On Tuesday, 24 June 2014 at 04:24:51 UTC, deadalnix wrote:
 On Tuesday, 24 June 2014 at 01:41:13 UTC, Steven Schveighoffer 
 wrote:
 This is because most CPUs consider the instructions as 
 immutable.
 Even x86 do not provide any guarantee (which makes it very 
 hard
 to swap implementation outside of a VM).

 Remember, these are not functions, but function pointers. You 
 are not modifying the function at all.

 void* is not a function and can come from anything that is 
 mutable.

 Casting from void* to function is pretty guaranteed to be
 undefined behavior on all plateforms, unless you emit the 
 proper
 barriers.

 Can you demonstrate a C example that will fail on ARM?

 Anything that JIT is affected. Consider the pseudocode:

 void JIT() {
     void* code = malloc(XXX);
     // Write instructions into the allocated chunk of memory.

     membar(); // Memory barrier to avoid reordering.

     auto fun = cast(void function()) code;
     fun(); // Even if your codegen is correct, anything can 
 happen this point.
 }

That's one thing, but casting a function pointer to void* and 
then back again later, without modification, must be defined, no? 
That's a very different situation to forging your own executable 
code.

"Steven Schveighoffer" <schveiguy yahoo.com> writes:

On Tue, 24 Jun 2014 00:24:50 -0400, deadalnix <deadalnix gmail.com> wrote:

 On Tuesday, 24 June 2014 at 01:41:13 UTC, Steven Schveighoffer wrote:
 This is because most CPUs consider the instructions as immutable.
 Even x86 do not provide any guarantee (which makes it very hard
 to swap implementation outside of a VM).

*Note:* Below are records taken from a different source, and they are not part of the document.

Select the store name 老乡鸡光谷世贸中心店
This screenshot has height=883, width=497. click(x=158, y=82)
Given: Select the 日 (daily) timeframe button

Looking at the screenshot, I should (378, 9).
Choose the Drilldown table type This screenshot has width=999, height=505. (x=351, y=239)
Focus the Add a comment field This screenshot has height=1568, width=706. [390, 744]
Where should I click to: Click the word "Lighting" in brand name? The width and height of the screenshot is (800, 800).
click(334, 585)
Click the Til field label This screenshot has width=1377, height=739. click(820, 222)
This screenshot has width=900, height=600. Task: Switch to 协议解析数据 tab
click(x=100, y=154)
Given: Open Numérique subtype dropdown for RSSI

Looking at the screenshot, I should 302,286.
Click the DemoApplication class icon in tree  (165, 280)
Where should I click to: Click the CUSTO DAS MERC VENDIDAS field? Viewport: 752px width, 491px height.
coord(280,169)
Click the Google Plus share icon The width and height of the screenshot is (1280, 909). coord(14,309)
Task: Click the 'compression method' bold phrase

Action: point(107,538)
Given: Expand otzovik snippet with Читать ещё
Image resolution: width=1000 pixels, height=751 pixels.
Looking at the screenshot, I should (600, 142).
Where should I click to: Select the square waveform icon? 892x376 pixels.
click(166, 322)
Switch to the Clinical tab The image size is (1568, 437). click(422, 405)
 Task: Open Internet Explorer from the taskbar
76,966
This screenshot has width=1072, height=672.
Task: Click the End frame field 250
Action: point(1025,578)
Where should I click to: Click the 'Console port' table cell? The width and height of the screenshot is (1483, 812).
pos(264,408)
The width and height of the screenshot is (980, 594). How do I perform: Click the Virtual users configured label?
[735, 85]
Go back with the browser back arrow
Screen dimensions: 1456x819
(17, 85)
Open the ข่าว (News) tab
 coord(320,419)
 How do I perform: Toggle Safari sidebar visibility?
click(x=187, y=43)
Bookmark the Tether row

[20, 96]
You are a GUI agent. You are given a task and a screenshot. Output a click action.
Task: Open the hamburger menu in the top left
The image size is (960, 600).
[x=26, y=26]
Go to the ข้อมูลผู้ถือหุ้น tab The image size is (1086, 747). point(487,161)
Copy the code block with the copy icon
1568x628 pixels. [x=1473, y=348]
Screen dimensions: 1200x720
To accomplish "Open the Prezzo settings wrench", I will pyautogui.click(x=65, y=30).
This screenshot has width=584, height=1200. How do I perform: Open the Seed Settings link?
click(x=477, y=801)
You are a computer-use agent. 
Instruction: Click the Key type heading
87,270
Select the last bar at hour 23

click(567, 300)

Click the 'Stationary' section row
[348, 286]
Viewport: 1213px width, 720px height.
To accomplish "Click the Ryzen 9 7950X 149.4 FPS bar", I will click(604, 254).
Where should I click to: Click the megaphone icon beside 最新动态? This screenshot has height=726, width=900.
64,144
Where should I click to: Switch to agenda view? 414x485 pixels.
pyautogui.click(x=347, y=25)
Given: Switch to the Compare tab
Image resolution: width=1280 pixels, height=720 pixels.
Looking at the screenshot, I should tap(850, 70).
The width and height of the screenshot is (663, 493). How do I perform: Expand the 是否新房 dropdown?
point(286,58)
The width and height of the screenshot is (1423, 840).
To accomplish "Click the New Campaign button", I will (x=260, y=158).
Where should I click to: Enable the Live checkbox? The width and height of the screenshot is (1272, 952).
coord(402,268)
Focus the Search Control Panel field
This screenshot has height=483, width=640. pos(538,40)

 Remember, these are not functions, but function pointers. You are not  
 modifying the function at all.

 void* is not a function and can come from anything that is mutable.

 Casting from void* to function is pretty guaranteed to be
 undefined behavior on all plateforms, unless you emit the proper
 barriers.

 Can you demonstrate a C example that will fail on ARM?

 Anything that JIT is affected. Consider the pseudocode:

 void JIT() {
      void* code = malloc(XXX);
      // Write instructions into the allocated chunk of memory.

      membar(); // Memory barrier to avoid reordering.

      auto fun = cast(void function()) code;
      fun(); // Even if your codegen is correct, anything can happen this  
 point.
 }

This is not what we are talking about.

We are talking about whether a valid function pointer can be cast to void  
* and back again. It is undefined for C/C++. Should it be defined for D?

-Steve

"H. S. Teoh via Digitalmars-d" <digitalmars-d puremagic.com> writes:

On Tue, Jun 24, 2014 at 11:36:26AM -0400, Steven Schveighoffer via
Digitalmars-d wrote:
 On Tue, 24 Jun 2014 00:24:50 -0400, deadalnix <deadalnix gmail.com> wrote:

[...]
Anything that JIT is affected. Consider the pseudocode:

void JIT() {
     void* code = malloc(XXX);
     // Write instructions into the allocated chunk of memory.

     membar(); // Memory barrier to avoid reordering.

     auto fun = cast(void function()) code;
     fun(); // Even if your codegen is correct, anything can happen this point.
}

 
 This is not what we are talking about.
 
 We are talking about whether a valid function pointer can be cast to
 void * and back again. It is undefined for C/C++. Should it be defined
 for D?

[...]

It's a judgment call. Defining it means that (void*).sizeof must be the
size of the largest pointer type on a particular platform, meaning that
if, for example, pointer to data is 32-bit but pointer to function is
64-bit, then we're effectively doubling the size of void* (it must be
64-bit to support free casting to/from function pointers) relative to
any other non-function pointer. So code that deals only with data void*
will have to pay for this cost for no benefit.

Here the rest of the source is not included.